Personal information
- Full name: Michael Sloan Richardson
- Born: 20 August 1969 (age 57) Glasgow, Lanarkshire, Scotland
- Batting: Right-handed
- Bowling: Right-arm medium

Domestic team information
- 1992–1994: Scotland

Career statistics
| Competition | First-class | List A |
| Matches | 2 | 1 |
| Runs scored | 0 | 0 |
| Batting average | – | – |
| 100s/50s | –/– | –/– |
| Top score | – | – |
| Balls bowled | 288 | 46 |
| Wickets | 4 | 0 |
| Bowling average | 39.50 | – |
| 5 wickets in innings | – | – |
| 10 wickets in match | – | – |
| Best bowling | 2/41 | – |
| Catches/stumpings | 1/– | –/– |
- Source: Cricinfo, 27 June 2022

= Mike Richardson (Scottish cricketer) =

Scottish former cricketer

Michael Sloan Richardson (born 20 August 1969) is a Scottish former cricketer.

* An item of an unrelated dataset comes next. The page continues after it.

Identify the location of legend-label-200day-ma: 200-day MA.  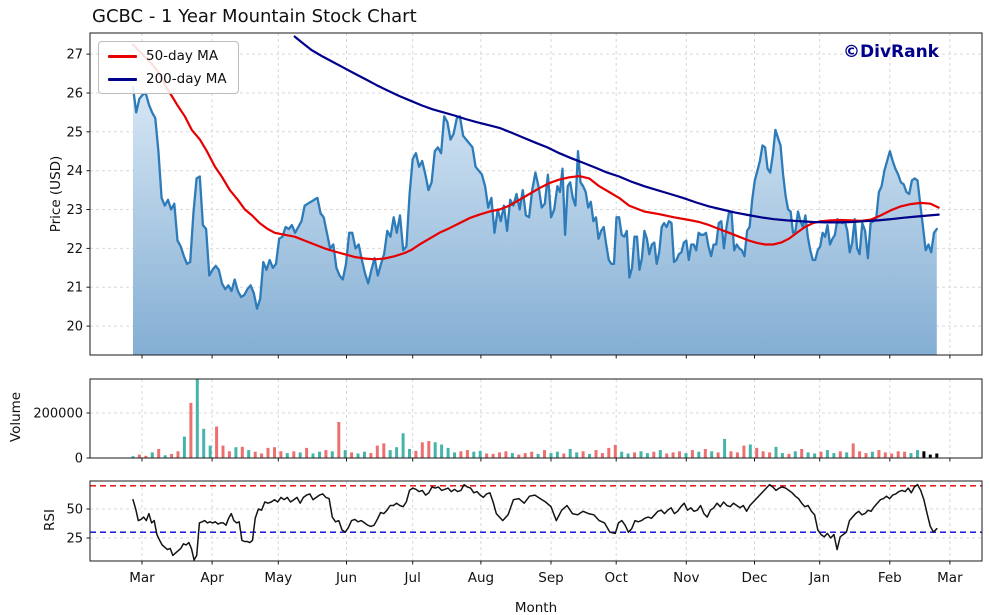
(186, 79).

Richardson was born at Glasgow in August 1969. He was educated at Hyndland Secondary School, before matriculating to the University of Edinburgh. A club cricketer for 	West of Scotland and Clydesdale, Richardson made his debut for Scotland against Ireland at Dundee in 1992. He played twice more for Scotland in 1994, making a first-class appearance against Ireland at Glasgow, and a List A one-day appearance against Sussex at Hove in the 1994 Benson & Hedges Cup. He took four wickets in first-class cricket, taking two wickets in both matches.